• [WORK INSTRUCTIONS]: Exactly the lines from the one containing "Reject (656, 1278)" through the end of the data below are to be reproduced, and nothing besides them.

• [DATA IN THIS EXERCISE]:
>>>>
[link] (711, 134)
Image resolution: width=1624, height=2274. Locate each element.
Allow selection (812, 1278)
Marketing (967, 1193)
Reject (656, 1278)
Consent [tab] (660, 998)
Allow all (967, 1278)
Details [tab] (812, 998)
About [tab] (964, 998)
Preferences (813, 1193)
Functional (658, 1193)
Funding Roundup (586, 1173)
<<<<
• [ANSWER SPACE]:
Reject (656, 1278)
Consent [tab] (660, 998)
Allow all (967, 1278)
Details [tab] (812, 998)
About [tab] (964, 998)
Preferences (813, 1193)
Functional (658, 1193)
Funding Roundup (586, 1173)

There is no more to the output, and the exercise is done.